妙本寺は日蓮宗の本山(霊跡寺院)で、池上法縁五本山の一つに数えられる名刹です。
比企氏ゆかりの寺院で、『新編鎌倉志』には以下のとおりあります。

「●比企谷、比企能員舊跡、竹御所跡。長興山と号す。日蓮説法始の寺なり。相傳ふ、日蓮の俗弟子、比企大學三郎と云し人、建立す。日蓮在世の時、日朗に附属する故に、日朗を開山とす。正月二十一日、開山忌あり。此寺の住持池上本門寺を兼帯するなり。塔坊十六坊、院家二個院あり。一貫五百文の御朱印あり。此地を比企谷と云。比企判官能員が舊跡なり。今按ずるに、武州に比企郡と云あり。頼朝の乳母、能員が姨母、武州比企郡を請所として居す。故に比企尼と号す。甥の能員を猶子として、共に此所に来居す。故に比企谷と云なり。頼朝幷政子、比企谷が家に御渡の事、又頼家も能員が家にて遊興の事、【東鏡】に見たり。能員が女は、若狭局と号して、頼家の妾にて、一幡君の母なり。故に能員、恩寵逞く、権威盛なりしが、北條家を亡さんと謀るに因て、建仁三年(1203年)九月二日、北條時政が名越の亭にて誅せらる。一族当地にて悉く亡たり。」

また、『新編相模國風土記稿』には以下のとおり記載があります。
「比企判官能員ノ第蹟ナリ。文永十一年(1274年)三月。本行院日學開基ス。寺傳ニ拠ルニ。日學ハ比企能員ノ末男ニテ。大學三郎能本ト号シ。日蓮ノ俗弟子ナリ。先父能員。建仁三年(1203年)。北條時政ノ為ニ誅セラレシ時。叔父伯耆法印●顕。京都東寺ニ在シニ養ハレ。剃髪シテ京ニ隠レ住リ。後文士トナリテ。順徳帝ニ奉仕シ。承久三年(1221年)。佐渡國ノ遷幸ニ供奉ス。其後老後ニ至リ将軍頼経ノ夫人ハ。能員ノ外孫ナル故。其所縁ヲ以テ赦免セラレ。鎌倉ニ帰リテ。竹御所ノ為ニ。当寺ヲ建立セシトナリ。」

妙本寺が建つ鎌倉の東の谷戸は比企谷(ひきがやつ)と呼ばれ、鎌倉の有力御家人・比企能員(よしかず)一族の屋敷がありました。

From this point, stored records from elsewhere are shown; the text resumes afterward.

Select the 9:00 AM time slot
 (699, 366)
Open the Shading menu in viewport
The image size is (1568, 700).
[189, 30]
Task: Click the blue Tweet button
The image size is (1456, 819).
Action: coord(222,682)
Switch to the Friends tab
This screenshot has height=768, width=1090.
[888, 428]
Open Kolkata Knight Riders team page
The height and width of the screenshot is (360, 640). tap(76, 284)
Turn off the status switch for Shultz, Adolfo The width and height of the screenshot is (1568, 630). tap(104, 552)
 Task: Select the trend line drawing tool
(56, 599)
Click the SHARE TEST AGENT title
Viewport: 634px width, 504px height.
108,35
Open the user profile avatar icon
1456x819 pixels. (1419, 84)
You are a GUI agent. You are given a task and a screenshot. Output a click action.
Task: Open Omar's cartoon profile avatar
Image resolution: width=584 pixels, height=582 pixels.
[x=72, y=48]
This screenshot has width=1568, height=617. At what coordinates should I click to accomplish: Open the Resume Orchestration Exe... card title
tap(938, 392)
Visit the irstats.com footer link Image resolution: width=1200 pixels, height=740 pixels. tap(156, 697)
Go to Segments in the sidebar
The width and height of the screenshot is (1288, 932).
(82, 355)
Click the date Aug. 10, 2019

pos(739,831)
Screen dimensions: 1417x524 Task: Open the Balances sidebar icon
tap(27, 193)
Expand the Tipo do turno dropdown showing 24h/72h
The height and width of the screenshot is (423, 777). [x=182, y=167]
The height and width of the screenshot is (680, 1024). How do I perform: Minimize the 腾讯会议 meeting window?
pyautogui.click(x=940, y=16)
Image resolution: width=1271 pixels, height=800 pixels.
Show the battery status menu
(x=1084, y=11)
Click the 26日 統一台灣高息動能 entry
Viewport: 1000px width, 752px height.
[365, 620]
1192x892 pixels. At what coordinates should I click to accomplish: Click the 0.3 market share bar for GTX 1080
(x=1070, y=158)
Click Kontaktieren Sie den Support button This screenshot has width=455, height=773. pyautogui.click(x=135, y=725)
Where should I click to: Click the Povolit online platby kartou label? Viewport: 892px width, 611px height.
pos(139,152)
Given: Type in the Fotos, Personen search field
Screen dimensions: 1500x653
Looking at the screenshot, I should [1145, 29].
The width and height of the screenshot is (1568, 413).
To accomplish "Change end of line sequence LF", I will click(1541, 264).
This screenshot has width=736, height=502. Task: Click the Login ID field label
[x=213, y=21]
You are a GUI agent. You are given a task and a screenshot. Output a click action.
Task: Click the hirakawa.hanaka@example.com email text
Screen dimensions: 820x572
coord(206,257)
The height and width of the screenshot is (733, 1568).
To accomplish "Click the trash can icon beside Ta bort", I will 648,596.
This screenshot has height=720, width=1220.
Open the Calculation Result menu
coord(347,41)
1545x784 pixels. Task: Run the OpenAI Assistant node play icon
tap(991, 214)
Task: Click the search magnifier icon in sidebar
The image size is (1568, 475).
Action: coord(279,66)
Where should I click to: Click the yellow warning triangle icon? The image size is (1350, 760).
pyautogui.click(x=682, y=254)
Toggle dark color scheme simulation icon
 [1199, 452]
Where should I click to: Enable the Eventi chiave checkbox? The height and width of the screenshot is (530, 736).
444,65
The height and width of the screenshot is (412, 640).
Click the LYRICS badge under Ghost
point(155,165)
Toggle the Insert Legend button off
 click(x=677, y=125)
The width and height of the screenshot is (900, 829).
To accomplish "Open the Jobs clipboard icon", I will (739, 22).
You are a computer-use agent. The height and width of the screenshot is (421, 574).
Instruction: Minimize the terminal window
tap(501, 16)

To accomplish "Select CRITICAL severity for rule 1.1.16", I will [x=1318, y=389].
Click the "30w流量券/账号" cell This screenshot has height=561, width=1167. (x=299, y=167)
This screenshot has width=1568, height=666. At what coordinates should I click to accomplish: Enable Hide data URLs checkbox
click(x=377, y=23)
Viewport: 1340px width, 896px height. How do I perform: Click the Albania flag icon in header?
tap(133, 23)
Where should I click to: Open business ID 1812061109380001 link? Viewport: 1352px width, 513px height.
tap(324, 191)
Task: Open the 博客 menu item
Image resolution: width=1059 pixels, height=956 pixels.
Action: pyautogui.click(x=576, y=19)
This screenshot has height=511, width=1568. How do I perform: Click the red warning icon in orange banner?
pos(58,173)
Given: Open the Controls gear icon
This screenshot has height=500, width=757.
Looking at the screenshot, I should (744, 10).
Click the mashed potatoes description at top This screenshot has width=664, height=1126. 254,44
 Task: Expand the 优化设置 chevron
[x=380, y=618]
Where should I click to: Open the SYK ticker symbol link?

比企能員は源頼朝公の乳母・比企尼の猶子で、妻は二代将軍・源頼家公の乳母(諸説あり)、娘の若狭局は頼家公の室となって一幡を生むなど、将軍家と深い関係をもちました。
建仁三年(1203年)、頼家公が病に伏すと千幡(後の源実朝公)を推す北条氏と一幡を擁す比企氏の間で対立が表面化します。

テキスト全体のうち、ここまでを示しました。